VW schuldet getäuschten Kunden im Dieselskandal grundsätzlich Schadensersatz – die Frage ist jetzt: In welcher Höhe muss der Autokonzern die Kläger entschädigen? Die gefahrenen Kilometer werden bislang in der Regel angerechnet. Das bedeutet: Wer seinen Diesel jahrelang gefahren hat, bekommt weniger Schadensersatz.

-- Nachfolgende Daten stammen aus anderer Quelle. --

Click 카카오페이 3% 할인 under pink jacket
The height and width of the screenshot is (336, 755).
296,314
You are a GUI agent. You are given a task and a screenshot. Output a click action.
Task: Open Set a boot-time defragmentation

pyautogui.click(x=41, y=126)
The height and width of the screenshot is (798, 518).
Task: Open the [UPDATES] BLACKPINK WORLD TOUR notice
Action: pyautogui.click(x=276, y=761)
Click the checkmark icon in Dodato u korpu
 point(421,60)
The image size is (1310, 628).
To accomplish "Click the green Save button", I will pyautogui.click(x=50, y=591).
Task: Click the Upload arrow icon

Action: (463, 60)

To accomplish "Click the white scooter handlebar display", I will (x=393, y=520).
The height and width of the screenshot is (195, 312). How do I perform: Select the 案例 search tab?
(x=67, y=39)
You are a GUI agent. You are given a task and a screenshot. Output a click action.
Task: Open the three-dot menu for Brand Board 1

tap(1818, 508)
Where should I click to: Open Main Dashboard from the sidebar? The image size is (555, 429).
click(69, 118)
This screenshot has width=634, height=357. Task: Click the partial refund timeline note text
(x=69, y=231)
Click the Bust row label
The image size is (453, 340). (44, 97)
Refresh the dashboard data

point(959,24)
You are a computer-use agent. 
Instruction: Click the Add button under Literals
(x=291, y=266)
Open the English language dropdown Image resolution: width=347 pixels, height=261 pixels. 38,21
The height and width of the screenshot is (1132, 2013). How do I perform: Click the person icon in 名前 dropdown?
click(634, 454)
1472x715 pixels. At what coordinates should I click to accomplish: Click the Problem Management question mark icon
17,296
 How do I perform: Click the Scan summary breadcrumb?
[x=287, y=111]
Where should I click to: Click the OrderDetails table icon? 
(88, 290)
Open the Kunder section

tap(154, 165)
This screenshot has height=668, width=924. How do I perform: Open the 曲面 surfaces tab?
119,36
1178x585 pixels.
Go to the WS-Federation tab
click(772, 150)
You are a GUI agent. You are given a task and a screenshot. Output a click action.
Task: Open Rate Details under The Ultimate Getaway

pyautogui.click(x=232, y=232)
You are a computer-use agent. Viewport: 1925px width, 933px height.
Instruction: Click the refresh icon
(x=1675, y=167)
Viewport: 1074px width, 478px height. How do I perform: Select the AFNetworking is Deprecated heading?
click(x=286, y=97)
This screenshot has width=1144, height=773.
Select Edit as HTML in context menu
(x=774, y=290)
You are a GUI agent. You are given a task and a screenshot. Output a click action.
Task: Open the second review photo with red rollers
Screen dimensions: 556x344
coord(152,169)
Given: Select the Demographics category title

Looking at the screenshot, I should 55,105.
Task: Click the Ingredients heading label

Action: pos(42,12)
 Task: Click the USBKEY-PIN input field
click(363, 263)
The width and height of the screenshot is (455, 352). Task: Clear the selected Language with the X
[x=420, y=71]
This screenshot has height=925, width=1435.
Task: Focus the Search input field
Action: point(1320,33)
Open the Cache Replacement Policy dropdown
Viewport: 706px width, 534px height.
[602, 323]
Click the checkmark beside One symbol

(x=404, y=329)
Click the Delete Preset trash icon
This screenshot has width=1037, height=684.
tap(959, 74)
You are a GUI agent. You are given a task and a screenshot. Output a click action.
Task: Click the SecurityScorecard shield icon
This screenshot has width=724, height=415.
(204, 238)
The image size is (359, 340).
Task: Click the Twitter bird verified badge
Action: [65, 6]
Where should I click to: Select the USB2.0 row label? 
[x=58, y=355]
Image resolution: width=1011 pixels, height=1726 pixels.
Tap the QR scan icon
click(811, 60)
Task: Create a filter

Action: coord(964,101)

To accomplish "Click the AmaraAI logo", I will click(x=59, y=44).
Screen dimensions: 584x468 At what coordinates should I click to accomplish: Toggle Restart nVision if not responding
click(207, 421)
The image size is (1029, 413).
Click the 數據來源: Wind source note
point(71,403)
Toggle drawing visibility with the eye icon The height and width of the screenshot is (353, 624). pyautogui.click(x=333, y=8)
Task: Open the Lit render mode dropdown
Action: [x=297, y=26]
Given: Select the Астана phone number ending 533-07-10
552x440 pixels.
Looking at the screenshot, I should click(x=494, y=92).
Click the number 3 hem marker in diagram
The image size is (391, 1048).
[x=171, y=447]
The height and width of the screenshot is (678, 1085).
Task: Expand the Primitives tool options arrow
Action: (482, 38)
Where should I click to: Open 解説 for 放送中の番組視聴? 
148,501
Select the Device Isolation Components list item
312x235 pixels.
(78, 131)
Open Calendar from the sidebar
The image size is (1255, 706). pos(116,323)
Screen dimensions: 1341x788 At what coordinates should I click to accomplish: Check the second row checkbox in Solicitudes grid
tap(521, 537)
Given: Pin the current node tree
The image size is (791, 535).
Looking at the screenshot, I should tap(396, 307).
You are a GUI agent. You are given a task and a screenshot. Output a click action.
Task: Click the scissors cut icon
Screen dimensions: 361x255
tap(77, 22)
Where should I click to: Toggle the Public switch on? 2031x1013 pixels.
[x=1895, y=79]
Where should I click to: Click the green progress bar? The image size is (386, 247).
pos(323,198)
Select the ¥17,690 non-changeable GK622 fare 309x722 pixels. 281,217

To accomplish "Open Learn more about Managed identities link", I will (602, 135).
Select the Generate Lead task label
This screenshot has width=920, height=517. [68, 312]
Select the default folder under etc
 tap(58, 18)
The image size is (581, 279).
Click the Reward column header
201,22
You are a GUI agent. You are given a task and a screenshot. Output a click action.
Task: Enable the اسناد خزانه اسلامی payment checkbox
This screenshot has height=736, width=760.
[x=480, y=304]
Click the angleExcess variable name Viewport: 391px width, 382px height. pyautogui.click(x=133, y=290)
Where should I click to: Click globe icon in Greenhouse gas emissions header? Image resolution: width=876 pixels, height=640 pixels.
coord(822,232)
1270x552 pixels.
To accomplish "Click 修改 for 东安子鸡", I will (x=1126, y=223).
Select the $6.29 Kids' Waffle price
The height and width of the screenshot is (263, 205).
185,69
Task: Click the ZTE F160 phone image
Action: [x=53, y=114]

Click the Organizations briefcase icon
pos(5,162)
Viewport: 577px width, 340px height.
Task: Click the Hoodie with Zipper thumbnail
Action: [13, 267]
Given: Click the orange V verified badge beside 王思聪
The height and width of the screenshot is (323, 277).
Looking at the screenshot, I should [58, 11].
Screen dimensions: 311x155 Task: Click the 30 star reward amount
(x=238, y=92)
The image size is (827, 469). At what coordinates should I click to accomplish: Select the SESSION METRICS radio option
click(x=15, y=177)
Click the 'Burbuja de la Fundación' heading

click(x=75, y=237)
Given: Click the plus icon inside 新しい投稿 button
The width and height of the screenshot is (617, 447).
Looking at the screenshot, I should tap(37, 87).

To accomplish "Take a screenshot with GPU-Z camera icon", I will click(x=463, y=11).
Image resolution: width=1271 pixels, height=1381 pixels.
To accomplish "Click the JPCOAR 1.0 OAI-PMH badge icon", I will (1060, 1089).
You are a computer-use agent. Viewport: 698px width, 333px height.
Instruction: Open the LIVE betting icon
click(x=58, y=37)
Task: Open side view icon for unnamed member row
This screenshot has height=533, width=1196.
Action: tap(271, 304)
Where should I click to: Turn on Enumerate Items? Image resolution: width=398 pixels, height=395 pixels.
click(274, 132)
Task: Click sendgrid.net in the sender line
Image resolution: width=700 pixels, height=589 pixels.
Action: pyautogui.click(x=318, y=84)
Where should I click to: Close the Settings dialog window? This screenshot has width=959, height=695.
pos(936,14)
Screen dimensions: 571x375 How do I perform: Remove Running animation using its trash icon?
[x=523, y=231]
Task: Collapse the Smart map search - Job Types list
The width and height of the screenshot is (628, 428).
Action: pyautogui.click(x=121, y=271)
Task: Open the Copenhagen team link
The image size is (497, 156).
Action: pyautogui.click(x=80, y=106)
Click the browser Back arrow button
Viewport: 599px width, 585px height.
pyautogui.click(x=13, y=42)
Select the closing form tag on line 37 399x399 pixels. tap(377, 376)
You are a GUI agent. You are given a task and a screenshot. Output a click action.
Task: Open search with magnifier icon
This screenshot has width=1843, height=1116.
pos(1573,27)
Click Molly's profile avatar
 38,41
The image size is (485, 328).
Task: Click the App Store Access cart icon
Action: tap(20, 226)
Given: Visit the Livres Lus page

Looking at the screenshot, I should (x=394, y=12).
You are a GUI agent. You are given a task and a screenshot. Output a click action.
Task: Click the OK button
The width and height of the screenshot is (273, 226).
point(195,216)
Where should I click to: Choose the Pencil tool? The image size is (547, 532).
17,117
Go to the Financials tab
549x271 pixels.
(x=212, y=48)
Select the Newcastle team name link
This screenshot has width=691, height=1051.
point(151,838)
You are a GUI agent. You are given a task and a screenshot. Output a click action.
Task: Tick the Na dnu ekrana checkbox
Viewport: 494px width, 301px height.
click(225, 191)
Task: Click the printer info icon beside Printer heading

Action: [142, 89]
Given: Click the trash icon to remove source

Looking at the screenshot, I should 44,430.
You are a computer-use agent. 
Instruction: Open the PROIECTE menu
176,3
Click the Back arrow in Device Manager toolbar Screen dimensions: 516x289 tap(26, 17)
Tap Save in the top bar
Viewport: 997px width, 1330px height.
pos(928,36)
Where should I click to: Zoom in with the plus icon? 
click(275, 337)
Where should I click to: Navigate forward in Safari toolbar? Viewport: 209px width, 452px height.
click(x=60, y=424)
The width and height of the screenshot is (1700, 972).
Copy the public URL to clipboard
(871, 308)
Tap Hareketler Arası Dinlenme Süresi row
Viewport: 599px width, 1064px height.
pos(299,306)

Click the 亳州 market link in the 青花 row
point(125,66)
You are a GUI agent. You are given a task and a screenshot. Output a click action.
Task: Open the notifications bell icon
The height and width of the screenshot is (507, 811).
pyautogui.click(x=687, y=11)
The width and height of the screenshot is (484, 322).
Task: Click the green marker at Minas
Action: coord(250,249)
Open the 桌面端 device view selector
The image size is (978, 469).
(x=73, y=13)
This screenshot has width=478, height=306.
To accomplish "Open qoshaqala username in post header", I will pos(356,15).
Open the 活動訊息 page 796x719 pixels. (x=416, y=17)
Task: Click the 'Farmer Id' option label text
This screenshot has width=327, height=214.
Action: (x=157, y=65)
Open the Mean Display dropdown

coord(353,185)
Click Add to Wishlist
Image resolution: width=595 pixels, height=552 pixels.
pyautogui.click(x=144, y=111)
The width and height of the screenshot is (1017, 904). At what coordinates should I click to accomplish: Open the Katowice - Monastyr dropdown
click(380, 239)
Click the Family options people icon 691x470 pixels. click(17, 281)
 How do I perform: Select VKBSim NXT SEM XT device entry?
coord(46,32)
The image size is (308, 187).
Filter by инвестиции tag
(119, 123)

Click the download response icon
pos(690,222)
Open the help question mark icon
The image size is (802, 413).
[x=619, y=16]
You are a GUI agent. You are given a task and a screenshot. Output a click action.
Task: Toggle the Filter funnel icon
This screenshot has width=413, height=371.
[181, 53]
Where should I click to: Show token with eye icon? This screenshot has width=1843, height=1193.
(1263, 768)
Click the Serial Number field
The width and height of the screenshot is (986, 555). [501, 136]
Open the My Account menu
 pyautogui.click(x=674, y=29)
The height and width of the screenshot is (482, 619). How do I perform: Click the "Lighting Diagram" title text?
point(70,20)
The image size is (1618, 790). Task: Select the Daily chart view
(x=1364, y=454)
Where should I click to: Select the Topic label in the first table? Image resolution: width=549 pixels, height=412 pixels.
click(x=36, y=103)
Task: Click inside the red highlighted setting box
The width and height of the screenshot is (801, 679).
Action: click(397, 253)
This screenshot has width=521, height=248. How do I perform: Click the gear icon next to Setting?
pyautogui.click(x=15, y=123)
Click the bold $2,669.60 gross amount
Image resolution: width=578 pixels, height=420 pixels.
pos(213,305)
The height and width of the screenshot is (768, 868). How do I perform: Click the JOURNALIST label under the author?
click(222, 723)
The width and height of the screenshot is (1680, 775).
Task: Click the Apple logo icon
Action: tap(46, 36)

Der Bundesgerichtshof (BGH) hat das bei der gestrigen mündlichen Verhandlung in Karlsruhe erneut bestätigt
Weil betrogene Käufer im Abgasskandal zwar einen Schadensersatzanspruch gegen VW haben, sich die Nutzung aber anrechnen lassen müssen, kann der von VW zu erstattende Kaufpreis in Einzelfällen aufgezehrt werden, wenn die geschätzte Laufleistung des Autos überschritten ist. Das Urteil betrifft also vor allem VW-Kunden, die ihr Fahrzeug schon seit Jahren nutzen.
Fahrzeug war nicht zulassungsfähig
Im Fall, über den am Dienstag verhandelt wurde, ging es um die Nutzungen, die Käufer sich anrechnen lassen müssen. Der Kläger Andreas Otto hatte seinen VW Passat 2014 mit einem Kilometerstand von rund 57.000 Kilometern gekauft. Mittlerweile zeigt der Tacho rund 255.000 Kilometer. Das Oberlandesgericht (OLG) Braunschweig hatte angenommen, dass ein durchschnittlicher Passat nur 250.000 Kilometer schafft. Der Kläger habe demnach sein Auto „zu Ende“ genutzt und Ansprüche gegen den Volkswagen-Konzern bestünden nicht mehr.
Dem Kläger leuchtet das nicht ein – deshalb ging er in Revision. Er findet, es müsse unabhängig von der Nutzung klargestellt werden, dass er geschädigt wurde: „Weil die Sache von vornherein nicht zulassungsfähig war. Und wenn sie nicht zulassungsfähig war, dann ist sie auch ein Ding, was eigentlich ja nicht benutzt werden durfte. Und somit hätte ich ja jeden Moment angehalten werden können und hätte das Fahrzeug stilllegen müssen.“
Anspruch auf Schadensersatz bleibt bestehen
Das Urteil ist noch nicht gesprochen, aber der Vorsitzende Richter machte in der mündlichen Verhandlung klar, dass der BGH bei seiner Linie bleiben wird. Die klagenden Kunden haben zwar Anspruch auf Schadensersatz wegen vorsätzlich sittenwidriger Schädigung, aber sie müssen sich die Kilometer anrechnen lassen, die sie gefahren sind.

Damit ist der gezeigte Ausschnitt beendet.